WORK TO BE COMPLETED
Pick out each line below containing "computer".

[Saved data entries]
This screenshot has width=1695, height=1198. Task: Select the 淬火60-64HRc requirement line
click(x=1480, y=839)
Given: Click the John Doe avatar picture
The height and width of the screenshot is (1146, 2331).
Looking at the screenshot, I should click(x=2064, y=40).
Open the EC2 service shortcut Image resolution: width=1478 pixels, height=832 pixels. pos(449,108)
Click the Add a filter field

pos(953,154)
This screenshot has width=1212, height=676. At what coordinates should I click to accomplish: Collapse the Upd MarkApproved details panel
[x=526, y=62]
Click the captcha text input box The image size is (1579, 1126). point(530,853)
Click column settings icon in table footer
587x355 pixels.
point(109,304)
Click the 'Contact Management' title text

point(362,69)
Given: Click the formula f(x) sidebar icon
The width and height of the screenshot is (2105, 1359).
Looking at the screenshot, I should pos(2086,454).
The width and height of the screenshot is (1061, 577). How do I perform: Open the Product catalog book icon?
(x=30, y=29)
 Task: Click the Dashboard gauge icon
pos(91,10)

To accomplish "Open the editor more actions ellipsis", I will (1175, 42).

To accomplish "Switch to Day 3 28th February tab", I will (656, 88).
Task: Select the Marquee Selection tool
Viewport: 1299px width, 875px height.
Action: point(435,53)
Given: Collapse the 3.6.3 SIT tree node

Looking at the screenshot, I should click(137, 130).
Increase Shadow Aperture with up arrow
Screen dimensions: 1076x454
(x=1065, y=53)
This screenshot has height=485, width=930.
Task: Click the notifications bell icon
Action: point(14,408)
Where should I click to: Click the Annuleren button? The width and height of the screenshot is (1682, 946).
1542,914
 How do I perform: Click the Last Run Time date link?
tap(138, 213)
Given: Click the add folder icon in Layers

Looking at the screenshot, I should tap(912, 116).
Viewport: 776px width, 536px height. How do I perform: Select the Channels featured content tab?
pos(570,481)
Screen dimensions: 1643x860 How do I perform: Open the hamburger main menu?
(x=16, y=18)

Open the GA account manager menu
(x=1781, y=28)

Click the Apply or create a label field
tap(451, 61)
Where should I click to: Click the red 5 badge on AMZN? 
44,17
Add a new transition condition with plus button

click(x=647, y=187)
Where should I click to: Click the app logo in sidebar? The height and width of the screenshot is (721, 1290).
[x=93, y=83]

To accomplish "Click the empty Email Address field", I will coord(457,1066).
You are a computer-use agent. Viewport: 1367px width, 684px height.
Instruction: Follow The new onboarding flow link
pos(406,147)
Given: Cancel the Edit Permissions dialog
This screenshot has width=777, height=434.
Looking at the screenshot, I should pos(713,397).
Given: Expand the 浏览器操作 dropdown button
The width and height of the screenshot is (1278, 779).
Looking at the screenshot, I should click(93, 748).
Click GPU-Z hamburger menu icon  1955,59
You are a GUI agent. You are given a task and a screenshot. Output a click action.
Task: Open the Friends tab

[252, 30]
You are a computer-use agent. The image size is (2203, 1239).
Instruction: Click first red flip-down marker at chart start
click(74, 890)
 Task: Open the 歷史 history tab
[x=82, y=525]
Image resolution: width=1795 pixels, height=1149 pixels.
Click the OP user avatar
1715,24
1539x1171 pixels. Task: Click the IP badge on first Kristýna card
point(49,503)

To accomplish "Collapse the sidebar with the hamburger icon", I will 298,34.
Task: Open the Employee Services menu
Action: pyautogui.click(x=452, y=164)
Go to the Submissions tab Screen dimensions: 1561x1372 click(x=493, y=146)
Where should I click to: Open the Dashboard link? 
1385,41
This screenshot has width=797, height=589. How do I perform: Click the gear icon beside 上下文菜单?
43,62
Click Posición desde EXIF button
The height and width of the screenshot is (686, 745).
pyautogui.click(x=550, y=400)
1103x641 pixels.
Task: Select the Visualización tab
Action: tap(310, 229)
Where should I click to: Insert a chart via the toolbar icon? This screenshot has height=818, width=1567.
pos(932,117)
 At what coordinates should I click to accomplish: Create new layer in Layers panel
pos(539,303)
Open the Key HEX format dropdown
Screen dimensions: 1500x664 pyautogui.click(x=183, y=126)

EXERCISE SOLUTION
You are a computer-use agent. Viewport: 1367px width, 684px height.
You are a computer-use agent. The image size is (2203, 1239).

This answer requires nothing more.